Chinese stocks hit a two-year high on Thursday as investors anticipated a fresh stimulus push from the People’s Bank of China, and in a front-page commentary earlier this week the official China Securities Journal noted that the surprise decision to reduce US interest rates by half a percentage point had “opened a window” for the PBoC to adjust rates as well.
But there has been no hint of any big-bang surprise from the PBoC, which subsequently said it would not issue any “short-term stimulus” measures to boost the property sector, one the country’s most important economic engines.
“Liquidity seems to be broadly ample and the financial plumbing continues to function. You don’t want to go beyond that,” said one adviser to China’s central bank.
That is in sharp contrast to other affected countries — both South Korea and Italy have launched fiscal stimulus packages to help deal with the economic consequences of the virus.
It is not clear what manufacturers or consumers would be able to do with a sudden infusion of cheap credit, given that companies are struggling to get operations back up to full speed and tens if not hundreds of millions of people are still subject to varying restrictions on their movement.
For example, sales of passenger cars fell by 80 per cent year-on-year in February not because of a lack of credit, but because car companies could not make any cars and would-be buyers could not venture out to dealers’ showrooms.
Even in late February, when it was clear that president Xi Jinping’s initial efforts to restart the world’s second-largest economy were faltering, the PBoC made only a 10-basis point cut in its seven-day reverse repo rate, to 2.4 per cent.
The PBoC is headed by Yi Gang, a well-regarded technocrat, but overall policy is ultimately decided by a Financial Stability and Development Committee headed by vice-premier Liu He, president Xi’s most trusted economic adviser. Another important member of the commission is Guo Shuqing, who effectively co-heads the PBoC as its Communist party secretary and separately runs China’s banking and insurance regulator.
Ever since Mr Liu wrested control of day-to-day economic and financial policy from premier Li Keqiang and the State Council in 2016, he, Mr Yi and Mr Guo have focused on reining in high debt levels triggered by a massive credit stimulus unleashed during the 2008-09 global financial crisis.
“More cuts from the PBoC are probably on the cards,” said Chen Long at Plenum, a Beijing-based consultancy. “But any move from the Chinese central bank is unlikely to match the Fed’s . . . The PBoC seems more in line with the view that the [coronavirus epidemic] is a supply-side shock and easing monetary policy can only help to a certain extent.”
So far the PBoC and central government have focused on measures to relieve the financial stresses building on companies and their bank creditors. Mr Chen estimates the various relief measures announced by the government to be worth Rmb1tn, or about 1 per cent of gross domestic product. These include reductions in employers’ required social insurance payments, lower electricity fees and VAT waivers.
On Wednesday China’s aviation regulator announced a subsidy for domestic and international carriers. At regional and local government level, seven provinces recently announced investment projects worth Rmb25tn, with Rmb3.5tn of that amount to be spent this year.

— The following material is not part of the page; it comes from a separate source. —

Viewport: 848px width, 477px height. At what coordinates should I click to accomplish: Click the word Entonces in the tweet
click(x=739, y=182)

“Chinese policymakers generally have an affinity for modest and targeted macroeconomic policy moves,” said Eswar Prasad at Cornell University and a former head of the IMF’s China division. “This is one way of balancing the potential benefits of those moves with medium-term risks.”
But, he added, the forthcoming calendar of economic data releases is likely to put pressure on the central bank to take further action: “These are desperate times and we may soon see the government take more drastic measures as weak data roll in and if it looks like the epidemic is being contained”, so that the economy can start to pick up again.

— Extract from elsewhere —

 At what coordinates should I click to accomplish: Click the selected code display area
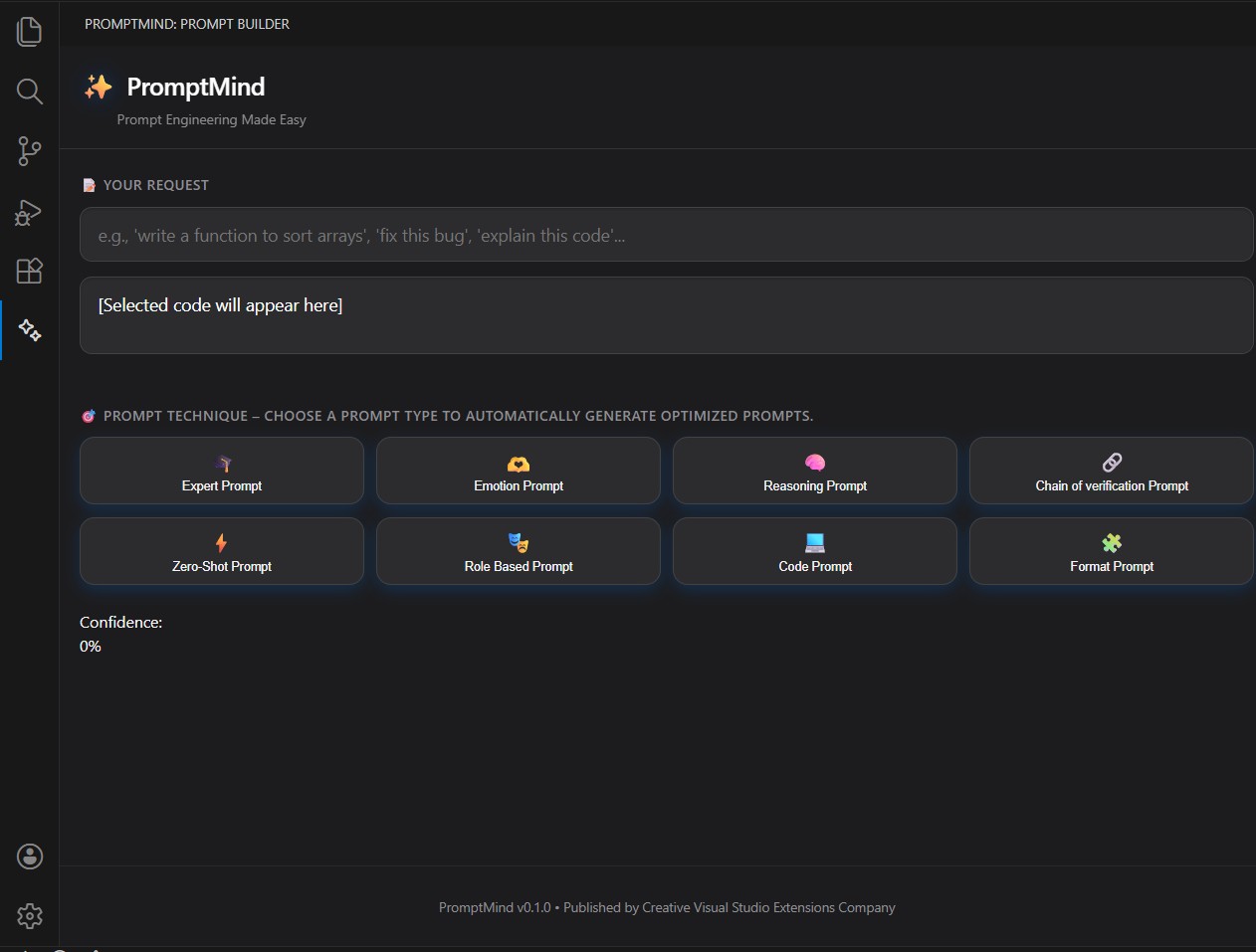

Read more about the impact of coronavirus
Subscribers can use myFT to follow the latest ‘coronavirus’ coverage
A handful of sentiment index readings over the past week reported record low figures indicating a massive contraction in manufacturing and service sector activity last month, but broader economic indicators for January and February will not be available until later this month.

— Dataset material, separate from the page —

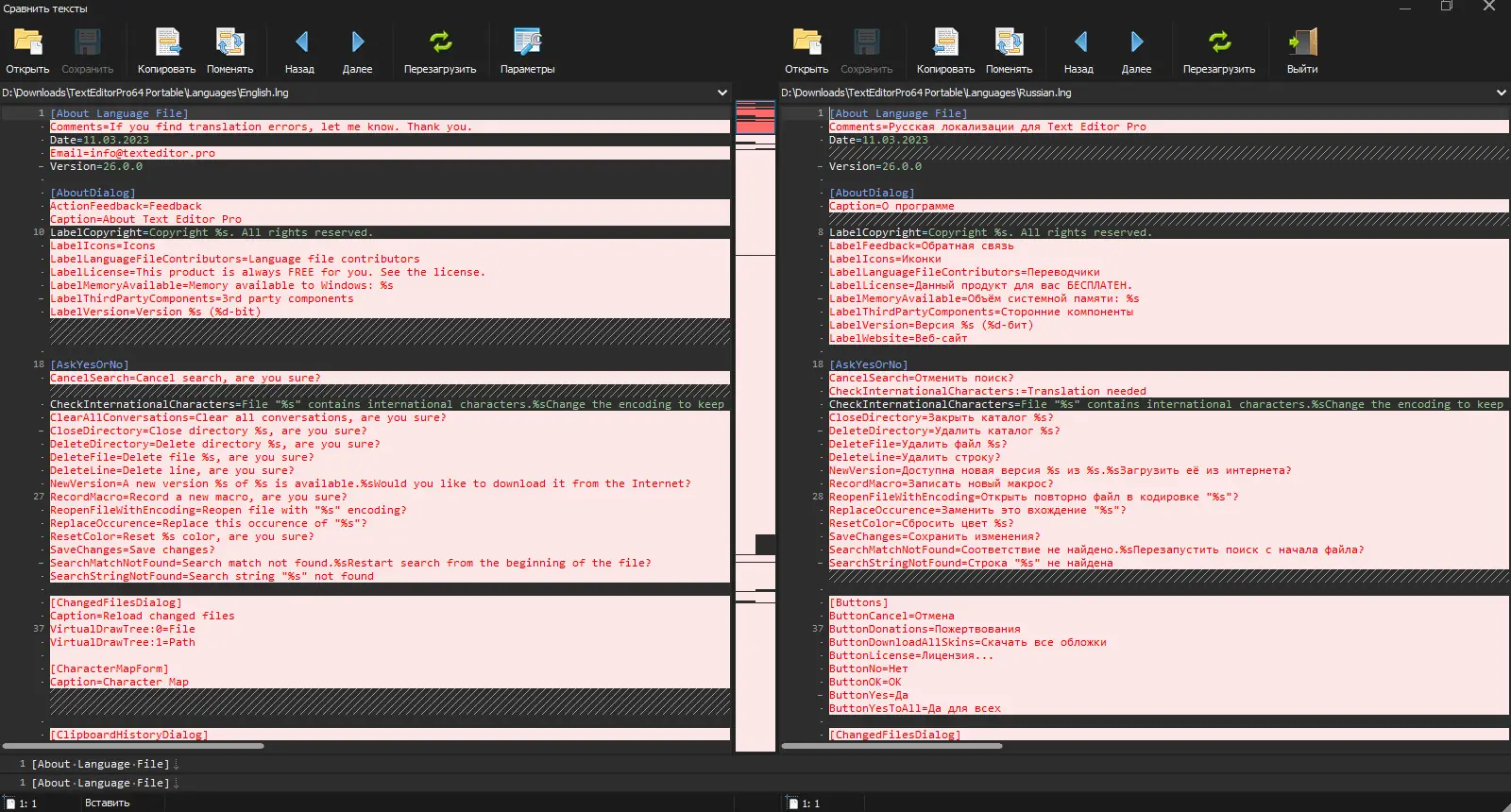Click right pane Copy (Копировать) icon
This screenshot has height=812, width=1511.
tap(945, 43)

Becky Liu, economist at Standard Chartered, expects the PBoC to cut its medium-term lending facility this month and possibly its benchmark deposit rate too. She calls the latter a “powerful tool to lower banks’ funding costs”, which have risen over the past three years.
The PBoC is also concerned about a rapid strengthening of the renminbi in the wake of the Fed’s move this week. Since February 24, the renminbi has gone from 7.03 to the dollar to 6.94.
“There is clearly pressure on the PBoC to loosen policy,” said the PBoC adviser. “But the PBoC will be inclined to provide targeted support as opposed to blanket support. They are very concerned about things that could create difficulties further down the road.”